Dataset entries
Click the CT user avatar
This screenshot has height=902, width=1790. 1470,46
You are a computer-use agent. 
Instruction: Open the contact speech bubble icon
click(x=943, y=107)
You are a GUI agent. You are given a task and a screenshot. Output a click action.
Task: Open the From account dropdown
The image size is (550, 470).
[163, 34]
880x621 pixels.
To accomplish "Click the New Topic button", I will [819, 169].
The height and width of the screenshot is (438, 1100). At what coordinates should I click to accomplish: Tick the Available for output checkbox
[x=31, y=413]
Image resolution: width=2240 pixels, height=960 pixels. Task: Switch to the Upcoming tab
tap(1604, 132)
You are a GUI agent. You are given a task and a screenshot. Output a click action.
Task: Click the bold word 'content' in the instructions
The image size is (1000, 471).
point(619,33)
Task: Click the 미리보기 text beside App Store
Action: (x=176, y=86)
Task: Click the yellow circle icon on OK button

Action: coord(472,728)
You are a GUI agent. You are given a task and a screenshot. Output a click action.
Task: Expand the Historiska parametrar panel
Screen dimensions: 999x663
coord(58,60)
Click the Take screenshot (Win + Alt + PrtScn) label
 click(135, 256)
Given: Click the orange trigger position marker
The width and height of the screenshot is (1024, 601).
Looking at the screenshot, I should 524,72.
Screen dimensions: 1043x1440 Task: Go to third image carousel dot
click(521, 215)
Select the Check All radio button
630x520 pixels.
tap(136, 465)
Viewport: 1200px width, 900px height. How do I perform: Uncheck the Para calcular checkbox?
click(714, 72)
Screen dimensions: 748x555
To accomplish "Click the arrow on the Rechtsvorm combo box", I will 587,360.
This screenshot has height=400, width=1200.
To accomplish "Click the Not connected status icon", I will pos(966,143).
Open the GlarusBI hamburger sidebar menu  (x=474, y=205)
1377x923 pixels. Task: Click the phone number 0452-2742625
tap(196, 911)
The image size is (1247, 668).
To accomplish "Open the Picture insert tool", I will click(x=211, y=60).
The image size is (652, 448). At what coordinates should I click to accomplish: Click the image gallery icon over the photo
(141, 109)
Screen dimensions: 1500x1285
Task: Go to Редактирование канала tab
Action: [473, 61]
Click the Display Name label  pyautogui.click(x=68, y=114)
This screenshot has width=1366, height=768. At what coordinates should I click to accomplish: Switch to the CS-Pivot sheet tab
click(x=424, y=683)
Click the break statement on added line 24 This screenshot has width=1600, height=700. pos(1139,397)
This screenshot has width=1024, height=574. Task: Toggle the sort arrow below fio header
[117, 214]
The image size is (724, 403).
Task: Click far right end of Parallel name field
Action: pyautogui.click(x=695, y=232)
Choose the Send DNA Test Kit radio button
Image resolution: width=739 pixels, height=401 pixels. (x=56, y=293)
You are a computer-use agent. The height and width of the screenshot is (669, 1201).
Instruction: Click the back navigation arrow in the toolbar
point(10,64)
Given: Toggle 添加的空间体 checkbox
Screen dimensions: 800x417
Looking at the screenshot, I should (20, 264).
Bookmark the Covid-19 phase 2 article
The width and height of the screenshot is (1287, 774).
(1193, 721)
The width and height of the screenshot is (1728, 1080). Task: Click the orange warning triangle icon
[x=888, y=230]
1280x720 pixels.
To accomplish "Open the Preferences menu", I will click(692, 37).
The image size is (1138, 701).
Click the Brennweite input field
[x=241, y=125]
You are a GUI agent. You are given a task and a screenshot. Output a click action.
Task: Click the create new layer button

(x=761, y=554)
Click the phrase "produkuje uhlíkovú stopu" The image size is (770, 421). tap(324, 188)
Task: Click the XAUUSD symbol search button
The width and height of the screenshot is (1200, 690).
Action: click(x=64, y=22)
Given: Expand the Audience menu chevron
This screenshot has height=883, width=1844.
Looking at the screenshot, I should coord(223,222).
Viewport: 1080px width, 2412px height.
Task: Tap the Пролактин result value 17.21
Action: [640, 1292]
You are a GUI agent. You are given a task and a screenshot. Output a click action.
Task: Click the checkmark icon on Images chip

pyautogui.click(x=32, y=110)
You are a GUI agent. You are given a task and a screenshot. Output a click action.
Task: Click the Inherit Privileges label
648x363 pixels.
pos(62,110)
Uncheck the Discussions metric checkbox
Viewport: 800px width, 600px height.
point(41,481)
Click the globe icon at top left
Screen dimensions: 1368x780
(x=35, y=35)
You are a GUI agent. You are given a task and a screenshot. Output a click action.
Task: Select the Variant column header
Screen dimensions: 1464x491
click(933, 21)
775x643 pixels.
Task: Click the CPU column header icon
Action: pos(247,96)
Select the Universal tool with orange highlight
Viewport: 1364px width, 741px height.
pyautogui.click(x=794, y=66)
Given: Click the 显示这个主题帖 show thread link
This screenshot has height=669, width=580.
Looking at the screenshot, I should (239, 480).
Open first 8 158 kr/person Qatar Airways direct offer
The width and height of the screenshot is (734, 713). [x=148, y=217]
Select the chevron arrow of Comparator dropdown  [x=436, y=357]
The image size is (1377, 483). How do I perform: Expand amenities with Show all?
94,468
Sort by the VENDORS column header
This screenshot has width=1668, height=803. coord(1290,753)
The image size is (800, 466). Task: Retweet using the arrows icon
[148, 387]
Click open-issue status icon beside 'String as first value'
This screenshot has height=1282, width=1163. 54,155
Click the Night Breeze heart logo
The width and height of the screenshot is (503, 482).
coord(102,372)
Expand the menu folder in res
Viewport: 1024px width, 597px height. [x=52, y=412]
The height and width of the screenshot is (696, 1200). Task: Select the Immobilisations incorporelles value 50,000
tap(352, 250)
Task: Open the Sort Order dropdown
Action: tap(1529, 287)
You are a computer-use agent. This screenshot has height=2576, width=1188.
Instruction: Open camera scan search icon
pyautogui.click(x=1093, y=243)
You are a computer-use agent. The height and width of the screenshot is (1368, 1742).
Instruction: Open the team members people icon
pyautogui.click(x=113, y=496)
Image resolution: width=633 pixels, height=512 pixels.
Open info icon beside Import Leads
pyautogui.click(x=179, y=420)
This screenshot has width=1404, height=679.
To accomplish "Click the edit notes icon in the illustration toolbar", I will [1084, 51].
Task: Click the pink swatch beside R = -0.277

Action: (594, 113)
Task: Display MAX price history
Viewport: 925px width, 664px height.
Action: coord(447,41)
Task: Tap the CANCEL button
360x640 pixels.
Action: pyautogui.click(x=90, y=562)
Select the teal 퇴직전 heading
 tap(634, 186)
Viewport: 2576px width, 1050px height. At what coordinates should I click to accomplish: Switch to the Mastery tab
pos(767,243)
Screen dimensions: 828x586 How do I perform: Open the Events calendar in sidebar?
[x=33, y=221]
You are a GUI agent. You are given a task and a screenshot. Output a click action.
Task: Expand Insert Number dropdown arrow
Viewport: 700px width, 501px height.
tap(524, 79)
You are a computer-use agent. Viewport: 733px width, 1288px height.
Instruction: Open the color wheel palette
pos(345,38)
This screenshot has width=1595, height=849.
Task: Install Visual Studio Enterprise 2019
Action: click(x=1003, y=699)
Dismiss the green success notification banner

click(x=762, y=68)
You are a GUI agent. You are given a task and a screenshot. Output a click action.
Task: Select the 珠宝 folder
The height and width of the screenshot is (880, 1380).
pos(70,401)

### EXERCISE INSTRUCTIONS
Your answer should be each line from the entries that includes the string "chevron".

### YOUR SOLUTION
Given: Expand the Audience menu chevron
Select the chevron arrow of Comparator dropdown  [x=436, y=357]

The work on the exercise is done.